I made an account on these boards and tell you all of this because, I don't know where I religiously stand anymore. After my dog died when I was 16 I felt myself slip away from God and became a full fledged Atheist for most of my 20's up until I was 26. That year, I coincidentally got the worst news of my life, had an almost month long Psychotic episode in May of 2012. I was diagnosed with Schizo-Affective disorder and my world came crashing down. Because not only was I depressed, I was legally insane.
It's a struggle now every single day to stay alive (I think about suicide every single day) and without God, I probably wouldn't have gotten through all of it.
Some good has happened though, In Feburary of 2014 I met my wife. We dated for almost 2 years and just got married 6 months ago. I feel like, she was sent by God to help me survive. I wouldn't trade her for the world.
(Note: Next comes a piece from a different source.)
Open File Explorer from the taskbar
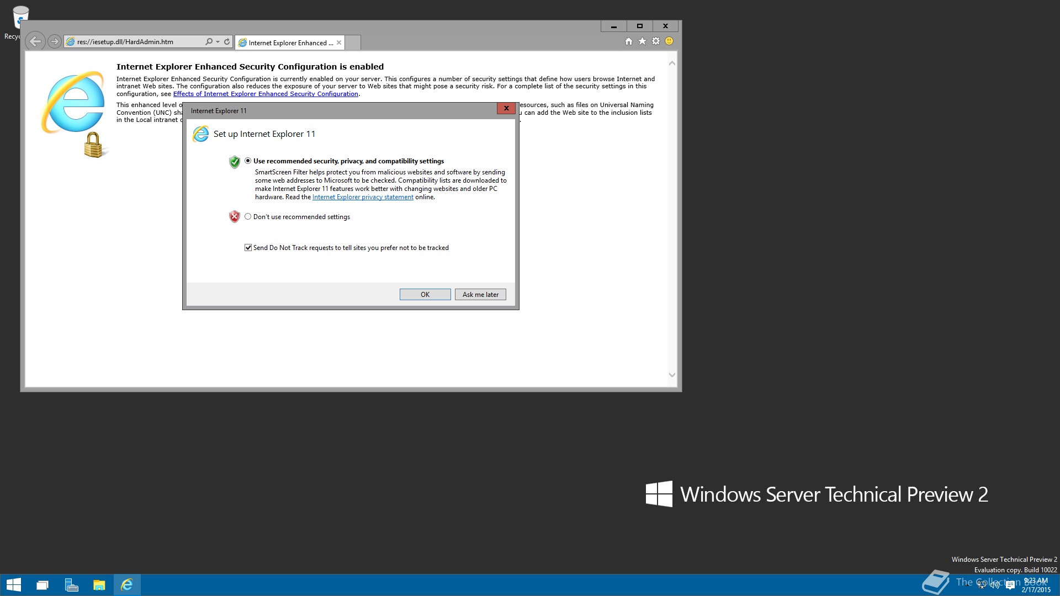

Anyway, now that I'm religious again, I feel like I don't fit in with Catholicism at all. I haven't set foot in a Catholic Church since I was about 15 years old, and I'm almost 30 now. I wouldn't really know what Christian faith to hold. I don't know if I'd even fit in with Christians. I'm only Christian up to the point of loving Jesus and accepting that God exists and trying daily to follow God's word as he slowly leads me through my life.
I occasionally pray alone away from my wife, the Lord has helped me a lot through prayer. But, I don't know what church to go to, or what to label myself or even if I could label myself as religious. I don't know where to go and I don't know who to turn to. Sometimes God helps me through prayer, but he doesn't answer every time. He doesn't answer a lot of the major questions. Like, what do I do next? What does it mean to be Christian? Or religious in any sense? Why am I here? What am I supposed to do for my wife? Because, there is so much information to take in from the bible. I feel like I couldn't possibly do it all. And It's as it says in Matthew 7:21-23,
"
“Not everyone who says to me, "Lord, Lord," will enter the kingdom of heaven, but only the one who does the will of my Father who is in heaven. Many will say to me on that day, "Lord, Lord, did we not prophesy in your name and in your name drive out demons and in your name perform many miracles?" Then I will tell them plainly, "I never knew you. Away from me, you evildoers!"
"
I know Jesus was talking about prophets and I'm not a prophet but, I feel like I have to follow the same moral code. I feel like I still have to follow the will of the Lord. I can't be a hypocrite. I can't say "I'm Christian" or "I'm religious" if I sin every single day, and put no effort into anything. I have to become perfect in order for Jesus to even listen to me.